What is required>
Write down every file or directory path that appears in the worker configuration excerpt below.
*** Opening of Exercise passage ***
See docs/notes/worker_format_migration.md for complete field documentation.

Sandbox limits file access:

sandbox:
  paths:
    input:
      root: ./input
      mode: ro
      suffixes: [.pdf, .txt]
    output:
      root: ./output
      mode: rw

Worker delegation lets workers call other workers via the worker_call tool:

# In your worker's instructions, tell the LLM about delegation:
allow_workers:
  - pitch_evaluator

# The LLM can then use the worker_call tool:
# worker_call(worker="pitch_evaluator", input_data={...}, attachments=["input/deck.pdf"])

The orchestrator worker delegates work, the evaluator worker processes it—clean separation of concerns.

Custom tools extend workers with Python code:

# workers/calculator/tools.py
def calculate_fibonacci(n: int) -> int:
    """Calculate the nth Fibonacci number."""
*** Close of Exercise passage ***
*** Opening of Exercise data ***
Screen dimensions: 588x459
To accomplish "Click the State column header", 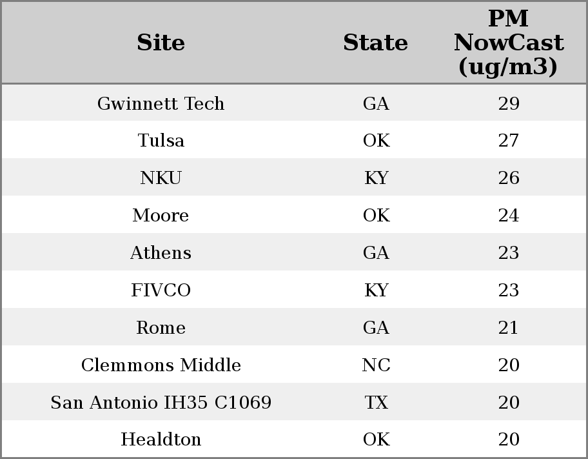I will [375, 43].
*** Close of Exercise data ***
Solution for this problem>
docs/notes/worker_format_migration.md
./input
./output
input/deck.pdf
workers/calculator/tools.py